De acordo com fontes policiais, são cada vez mais comuns casos de falhas e acidentes envolvendo armas utilizadas pela polícia, entre as quais fuzis, que travam ou explodem durante o uso em confrontos. Em dezembro de 2017, por exemplo, um policial militar ficou ferido durante uma operação seguida de confronto, em São Gonçalo, quando o fuzil que o PM portava explodiu. Segundo levantamento, pelo menos nove fuzis apresentaram travamento e explosões no momento do manuseio e foram encaminhados para o Centro de Criminalística da Polícia Militar. No último dia 12, um fuzil defeituoso explodiu deixando um policial militar ferido na mão e no rosto, durante um tiroteio no complexo da Pedreira, na Zona Norte do Rio. O fuzil apresentou problemas quando o policial trocava tiros com traficantes. A vítima, com escoriações, foi medicado e liberado.

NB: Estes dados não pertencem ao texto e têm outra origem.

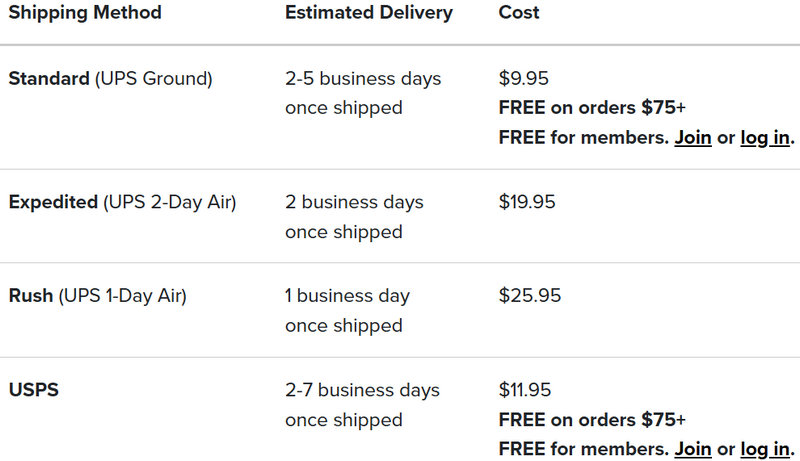Click the Estimated Delivery column header
The width and height of the screenshot is (800, 461).
[x=368, y=13]
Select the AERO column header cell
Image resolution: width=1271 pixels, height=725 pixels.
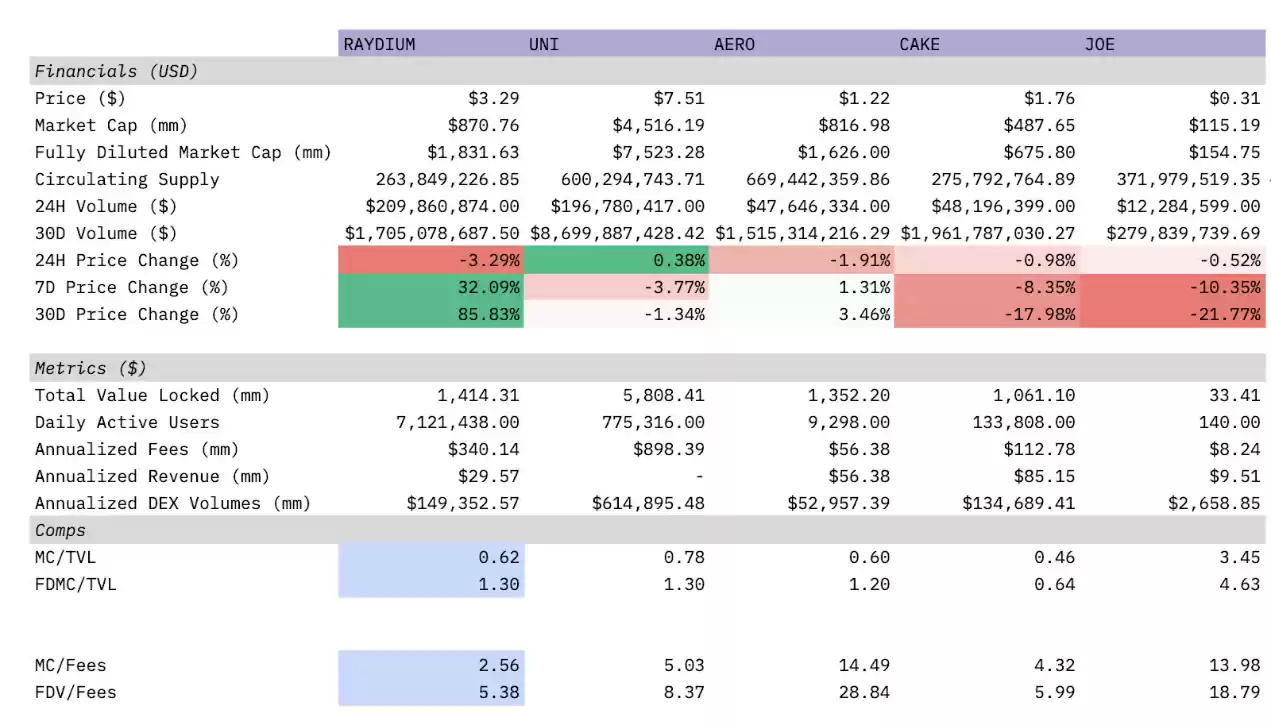click(800, 44)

Para ajudar a superar o problema, o Gabinete de Intervenção Federal doou 500 fuzis, calibre 556, para a corporação em outubro. As unidades foram distribuídas para batalhões da capital e da Região Metropolitana que mais apresentam confrontos. Entre as unidades que receberam novas unidades está o BPM de São Gonçalo. Outras 200 carabinas, calibre 12, foram destinadas para a Secretaria de Administração Penitenciária (Seap). A doação é parte do Plano Estratégico da Intervenção. A aquisição do armamento, de acordo com o interventor federal, general Braga Netto, se alinha ao plano de recuperar a capacidade operacional dos órgãos de segurança pública. Apesar dos ganhos materiais, Braga Netto acredita que a principal experiência da intervenção foi a integração entre as forças.